# Arnex Pocket Watch



## ford_mechanic1986 (Apr 27, 2011)

Ok guys, looking for any info on this Arnex pocket watch:




























It has 17 Rubies set in it.

Any help appreciated.

Thanks,

Ken


----------



## Julian Latham (Jul 25, 2005)

Movement looks like a Unitas (if you look underneath the balance you should be able to pick out two groups of four numbers) and the dial has the appearance of an American railroad watch - which it isn't.

I think the Americans refer to them as 'Swiss fakes'. Further info' on the web if you enter "swiss fakes pocket watches" into Google.

Hope that is of some help.

Julian (L)


----------



## Krispy (Nov 7, 2010)

I just did a quick search and found this at the top of the list:

http://www.antique-pocket-watch.com/fake-pocket-watches.html

That is interesting - is this a case where a 'fake' watch needn't actually be worthless nor poor quality and in fact may be the opposite. Or am I reading it wrong?!


----------



## ford_mechanic1986 (Apr 27, 2011)

Would the pocket watch be worth getting fixed?


----------



## ford_mechanic1986 (Apr 27, 2011)

Checked under the balance found a T and a U encircled by a clover and two sets of four numbers 6431 and 6445.


----------



## Julian Latham (Jul 25, 2005)

Yup, that's a Unitas movement.

The term 'Swiss fake' does not reflect the quality of the movement, which is pretty good (more Fortnum & Mason than Harrods), only that it doesn't meet the requirement to be used by staff as an official US railway timekeeper.

I have several watches with the same movement and they keep excellent time - well worth getting fettled.

Julian (L)


----------



## mel (Dec 6, 2006)

The history of the Railroad watches determined that they should be of a certain standard as far as timekeeping was concerned - but also, since this was essentially an American standard, a genuine RailRoad Timekeeper was mainly made in America to help and support the American watch industry. The main US makers of the time produced these for the different rail companies and into Canada as well. Some variations of hands exist where trains crossed time zones, but the majority have dials that yours is loosely based upon Ken. :yes:

As well as a minimum standard of accuracy, they had to meet standards of easy readability under different conditions, and be sufficiently robust to withstand the rigours of being a working watch in a fairly rough environment.

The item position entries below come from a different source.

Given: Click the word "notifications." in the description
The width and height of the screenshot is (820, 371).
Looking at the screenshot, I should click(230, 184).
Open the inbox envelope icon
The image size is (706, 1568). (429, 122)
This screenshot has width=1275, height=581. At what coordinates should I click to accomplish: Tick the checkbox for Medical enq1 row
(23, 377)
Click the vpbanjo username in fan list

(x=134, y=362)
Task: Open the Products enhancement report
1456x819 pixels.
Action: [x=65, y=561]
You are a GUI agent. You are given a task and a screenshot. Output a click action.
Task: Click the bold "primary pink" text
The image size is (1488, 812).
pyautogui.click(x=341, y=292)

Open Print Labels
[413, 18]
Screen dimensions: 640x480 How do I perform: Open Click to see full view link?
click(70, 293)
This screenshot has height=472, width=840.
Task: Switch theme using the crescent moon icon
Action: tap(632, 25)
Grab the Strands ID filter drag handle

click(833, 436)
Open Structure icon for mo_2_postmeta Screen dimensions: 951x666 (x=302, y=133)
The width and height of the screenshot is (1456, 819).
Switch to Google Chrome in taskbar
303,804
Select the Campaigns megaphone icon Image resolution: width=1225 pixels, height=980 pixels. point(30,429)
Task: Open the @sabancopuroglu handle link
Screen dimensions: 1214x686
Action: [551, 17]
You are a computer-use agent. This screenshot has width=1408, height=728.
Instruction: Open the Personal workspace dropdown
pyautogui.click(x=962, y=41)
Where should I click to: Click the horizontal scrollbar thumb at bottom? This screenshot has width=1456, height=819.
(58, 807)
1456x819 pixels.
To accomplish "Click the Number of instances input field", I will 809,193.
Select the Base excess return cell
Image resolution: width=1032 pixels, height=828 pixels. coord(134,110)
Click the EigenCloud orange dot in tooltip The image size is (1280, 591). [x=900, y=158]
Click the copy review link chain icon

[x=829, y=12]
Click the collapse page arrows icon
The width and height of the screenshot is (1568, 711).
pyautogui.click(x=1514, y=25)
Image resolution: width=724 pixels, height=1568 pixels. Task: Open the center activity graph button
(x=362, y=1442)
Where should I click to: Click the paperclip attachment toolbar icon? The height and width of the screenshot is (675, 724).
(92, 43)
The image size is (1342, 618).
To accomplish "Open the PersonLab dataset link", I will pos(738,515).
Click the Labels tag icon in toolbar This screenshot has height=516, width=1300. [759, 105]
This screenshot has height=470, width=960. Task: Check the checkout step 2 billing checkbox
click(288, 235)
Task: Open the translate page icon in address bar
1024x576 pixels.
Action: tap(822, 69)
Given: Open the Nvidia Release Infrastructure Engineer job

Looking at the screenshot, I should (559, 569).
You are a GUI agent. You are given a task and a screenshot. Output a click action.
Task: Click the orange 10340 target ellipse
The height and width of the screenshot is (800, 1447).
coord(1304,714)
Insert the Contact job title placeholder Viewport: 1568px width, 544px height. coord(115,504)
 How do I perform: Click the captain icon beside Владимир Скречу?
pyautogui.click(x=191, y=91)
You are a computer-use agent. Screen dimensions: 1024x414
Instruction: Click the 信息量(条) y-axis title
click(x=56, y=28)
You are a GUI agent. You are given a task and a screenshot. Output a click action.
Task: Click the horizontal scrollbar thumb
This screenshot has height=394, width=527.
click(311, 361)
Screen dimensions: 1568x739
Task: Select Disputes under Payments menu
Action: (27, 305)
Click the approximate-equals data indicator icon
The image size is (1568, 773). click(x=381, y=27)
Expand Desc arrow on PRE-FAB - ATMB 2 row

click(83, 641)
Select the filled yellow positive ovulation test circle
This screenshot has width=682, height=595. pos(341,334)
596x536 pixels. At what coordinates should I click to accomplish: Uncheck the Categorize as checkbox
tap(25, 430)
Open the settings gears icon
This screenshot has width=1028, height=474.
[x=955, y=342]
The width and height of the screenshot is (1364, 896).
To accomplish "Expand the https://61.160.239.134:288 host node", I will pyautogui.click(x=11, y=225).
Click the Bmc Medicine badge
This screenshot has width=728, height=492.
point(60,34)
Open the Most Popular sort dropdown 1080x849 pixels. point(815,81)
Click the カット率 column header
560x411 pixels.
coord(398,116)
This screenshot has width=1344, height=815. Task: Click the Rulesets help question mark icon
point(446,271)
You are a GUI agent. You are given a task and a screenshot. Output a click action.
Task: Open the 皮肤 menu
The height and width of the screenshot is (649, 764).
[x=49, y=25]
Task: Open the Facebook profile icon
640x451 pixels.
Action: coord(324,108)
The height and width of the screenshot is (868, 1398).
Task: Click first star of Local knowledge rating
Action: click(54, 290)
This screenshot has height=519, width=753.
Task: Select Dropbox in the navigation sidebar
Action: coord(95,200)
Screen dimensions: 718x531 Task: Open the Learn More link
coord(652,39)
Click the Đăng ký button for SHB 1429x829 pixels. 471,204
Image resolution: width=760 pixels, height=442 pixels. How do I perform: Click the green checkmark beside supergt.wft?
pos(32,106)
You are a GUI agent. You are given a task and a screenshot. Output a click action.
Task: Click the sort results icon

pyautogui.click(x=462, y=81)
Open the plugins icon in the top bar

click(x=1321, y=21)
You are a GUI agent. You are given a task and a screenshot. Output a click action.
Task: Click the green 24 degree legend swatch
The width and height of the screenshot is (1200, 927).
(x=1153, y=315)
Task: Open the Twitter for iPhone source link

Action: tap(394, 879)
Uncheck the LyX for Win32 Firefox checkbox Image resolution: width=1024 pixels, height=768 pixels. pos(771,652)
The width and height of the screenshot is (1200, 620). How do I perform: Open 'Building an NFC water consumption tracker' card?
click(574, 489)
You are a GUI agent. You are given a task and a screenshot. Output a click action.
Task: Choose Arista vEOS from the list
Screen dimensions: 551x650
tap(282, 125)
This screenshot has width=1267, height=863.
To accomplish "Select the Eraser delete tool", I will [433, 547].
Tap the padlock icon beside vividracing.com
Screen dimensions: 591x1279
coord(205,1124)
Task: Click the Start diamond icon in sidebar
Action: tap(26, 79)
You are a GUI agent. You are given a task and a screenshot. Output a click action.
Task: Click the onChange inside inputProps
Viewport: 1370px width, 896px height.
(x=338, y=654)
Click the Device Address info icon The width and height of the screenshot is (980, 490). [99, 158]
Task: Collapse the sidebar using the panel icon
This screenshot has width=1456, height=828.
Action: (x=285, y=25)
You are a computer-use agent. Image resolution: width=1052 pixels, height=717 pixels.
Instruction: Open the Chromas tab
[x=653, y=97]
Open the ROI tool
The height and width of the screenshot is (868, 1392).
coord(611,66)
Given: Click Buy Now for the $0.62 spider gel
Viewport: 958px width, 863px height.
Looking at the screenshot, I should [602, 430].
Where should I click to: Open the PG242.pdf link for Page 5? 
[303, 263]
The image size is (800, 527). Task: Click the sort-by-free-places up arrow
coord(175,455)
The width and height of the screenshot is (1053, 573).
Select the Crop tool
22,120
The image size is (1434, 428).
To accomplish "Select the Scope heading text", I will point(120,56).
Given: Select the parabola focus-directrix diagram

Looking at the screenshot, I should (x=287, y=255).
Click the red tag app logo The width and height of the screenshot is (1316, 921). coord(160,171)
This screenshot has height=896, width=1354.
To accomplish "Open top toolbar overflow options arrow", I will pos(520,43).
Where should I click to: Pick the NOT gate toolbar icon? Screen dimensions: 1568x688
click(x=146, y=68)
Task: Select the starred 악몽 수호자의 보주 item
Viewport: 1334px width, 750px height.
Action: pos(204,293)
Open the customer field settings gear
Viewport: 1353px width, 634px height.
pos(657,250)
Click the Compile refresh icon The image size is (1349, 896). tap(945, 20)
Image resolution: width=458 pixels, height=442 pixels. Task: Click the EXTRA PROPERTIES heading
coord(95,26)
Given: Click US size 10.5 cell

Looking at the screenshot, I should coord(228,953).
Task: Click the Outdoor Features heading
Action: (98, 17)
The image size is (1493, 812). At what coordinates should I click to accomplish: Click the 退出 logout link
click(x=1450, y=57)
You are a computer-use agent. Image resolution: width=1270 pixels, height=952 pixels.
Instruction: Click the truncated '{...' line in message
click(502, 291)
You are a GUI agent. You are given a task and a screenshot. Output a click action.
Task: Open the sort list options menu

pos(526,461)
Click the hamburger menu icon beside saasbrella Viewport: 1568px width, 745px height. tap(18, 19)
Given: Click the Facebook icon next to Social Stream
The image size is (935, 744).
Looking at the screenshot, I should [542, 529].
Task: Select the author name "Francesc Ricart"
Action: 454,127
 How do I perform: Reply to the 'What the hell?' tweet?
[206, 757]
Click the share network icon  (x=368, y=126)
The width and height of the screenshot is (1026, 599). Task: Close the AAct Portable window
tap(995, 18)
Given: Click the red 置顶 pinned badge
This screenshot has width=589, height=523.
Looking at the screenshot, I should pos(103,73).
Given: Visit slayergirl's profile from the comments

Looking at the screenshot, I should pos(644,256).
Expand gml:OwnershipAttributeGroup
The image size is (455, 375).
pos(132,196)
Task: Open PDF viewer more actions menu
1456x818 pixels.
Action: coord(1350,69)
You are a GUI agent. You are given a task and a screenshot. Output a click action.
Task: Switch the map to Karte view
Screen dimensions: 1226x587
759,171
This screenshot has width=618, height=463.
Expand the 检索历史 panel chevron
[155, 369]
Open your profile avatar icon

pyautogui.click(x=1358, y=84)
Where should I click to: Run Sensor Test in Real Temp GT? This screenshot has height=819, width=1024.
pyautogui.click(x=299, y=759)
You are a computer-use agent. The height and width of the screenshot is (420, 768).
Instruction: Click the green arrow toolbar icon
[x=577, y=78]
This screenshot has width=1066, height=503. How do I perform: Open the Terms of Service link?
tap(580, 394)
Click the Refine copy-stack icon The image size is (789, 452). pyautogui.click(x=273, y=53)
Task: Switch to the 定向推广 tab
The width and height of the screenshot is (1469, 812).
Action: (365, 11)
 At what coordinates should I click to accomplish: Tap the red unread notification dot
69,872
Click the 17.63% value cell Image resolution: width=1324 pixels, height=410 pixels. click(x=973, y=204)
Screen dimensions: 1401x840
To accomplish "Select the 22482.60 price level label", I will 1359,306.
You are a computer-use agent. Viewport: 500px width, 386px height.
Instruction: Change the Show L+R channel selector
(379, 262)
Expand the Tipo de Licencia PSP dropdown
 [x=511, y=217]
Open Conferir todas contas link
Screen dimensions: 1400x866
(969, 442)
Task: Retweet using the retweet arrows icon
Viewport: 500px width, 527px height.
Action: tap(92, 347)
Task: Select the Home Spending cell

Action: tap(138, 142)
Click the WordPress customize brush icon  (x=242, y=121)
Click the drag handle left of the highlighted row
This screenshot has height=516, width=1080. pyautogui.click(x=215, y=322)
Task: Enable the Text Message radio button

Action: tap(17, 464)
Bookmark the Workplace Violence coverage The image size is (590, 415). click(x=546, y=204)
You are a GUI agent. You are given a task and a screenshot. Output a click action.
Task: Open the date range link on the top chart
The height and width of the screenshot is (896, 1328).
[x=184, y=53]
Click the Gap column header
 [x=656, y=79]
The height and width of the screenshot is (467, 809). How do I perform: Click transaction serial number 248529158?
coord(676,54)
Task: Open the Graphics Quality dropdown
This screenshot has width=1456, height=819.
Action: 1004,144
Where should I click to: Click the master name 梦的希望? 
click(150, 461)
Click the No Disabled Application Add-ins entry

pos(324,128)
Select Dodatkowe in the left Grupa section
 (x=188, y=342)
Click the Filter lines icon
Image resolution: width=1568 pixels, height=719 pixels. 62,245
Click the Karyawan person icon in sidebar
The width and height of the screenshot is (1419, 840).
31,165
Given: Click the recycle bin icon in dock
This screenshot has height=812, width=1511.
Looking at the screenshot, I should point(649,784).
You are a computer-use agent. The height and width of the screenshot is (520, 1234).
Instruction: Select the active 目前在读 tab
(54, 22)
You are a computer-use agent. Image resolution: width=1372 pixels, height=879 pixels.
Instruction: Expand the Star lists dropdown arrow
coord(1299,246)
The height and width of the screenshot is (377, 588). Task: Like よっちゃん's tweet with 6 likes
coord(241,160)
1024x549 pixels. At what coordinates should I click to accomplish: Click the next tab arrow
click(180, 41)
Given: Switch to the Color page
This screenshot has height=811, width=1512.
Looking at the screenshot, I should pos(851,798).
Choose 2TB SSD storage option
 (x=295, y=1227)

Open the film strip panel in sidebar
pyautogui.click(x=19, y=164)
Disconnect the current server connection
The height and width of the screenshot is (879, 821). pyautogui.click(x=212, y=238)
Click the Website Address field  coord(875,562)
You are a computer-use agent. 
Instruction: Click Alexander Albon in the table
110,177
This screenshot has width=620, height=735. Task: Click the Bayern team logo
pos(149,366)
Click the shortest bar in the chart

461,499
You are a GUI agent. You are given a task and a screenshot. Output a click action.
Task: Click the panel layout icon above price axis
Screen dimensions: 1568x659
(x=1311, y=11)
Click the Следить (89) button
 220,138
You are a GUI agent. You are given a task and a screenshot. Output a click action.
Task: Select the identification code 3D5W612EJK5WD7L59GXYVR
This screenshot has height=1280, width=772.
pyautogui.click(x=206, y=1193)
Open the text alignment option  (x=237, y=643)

A typical railroad's requirements for a watch in the early 1900s might include:

* only American-made watches may be used (depending on availability of spare parts)

* only open-faced dials, with the stem at 12 o'clock

* minimum of 17 functional jewels in the movement

* 16 or 18-size only

* maximum variation of 30 seconds (approximately 4 seconds daily) per weekly check

* watch adjusted to at least five positions: Face up and face down (the positions a watch might commonly take when laid on a flat surface); then crown up, crown pointing left, and crown pointing right (the positions a watch might commonly

take in a pocket). Occasionally a sixth position, crown pointing down, would be included.

* adjusted for severe temperature variance and isochronism (variance in spring tension)

* indication of time with bold legible Arabic numerals, outer minute division, second dial, heavy hands,

* lever used to set the time (no risk of having the stem left out, thus inadvertently setting the watch to an erroneous time)

* Breguet balance spring

* micrometer adjustment regulator

* double roller

* steel escape wheel

* anti-magnetic protection (after the advent of diesel locomotives)

Waltham, Elgin, Hamilton, Illinois all made them. Lots more details on what makes a watch a "Railroad Special" if you Google/Wiki for it. The Swiss ones are maybe "homages" :rofl2: rather than fakes :yes:


----------



## Julian Latham (Jul 25, 2005)

Dug out this image of one of my Molnija pocket watches also having a go at looking like a railway time keeper :lol:


----------



## ford_mechanic1986 (Apr 27, 2011)

Thank you all for the info! I will get it fixed and have the second hand put back on and start my collection.


----------



## AlanJohn (Mar 17, 2011)

ford_mechanic1986 said:


> Thank you all for the info! I will get it fixed and have the second hand put back on and start my collection.


Fake or not, it is a fine looking pocket watch.


----------



## Julian Latham (Jul 25, 2005)

AlanJohn said:


> ford_mechanic1986 said:
> 
> 
> > Thank you all for the info! I will get it fixed and have the second hand put back on and start my collection.
> ...


You have PM.


----------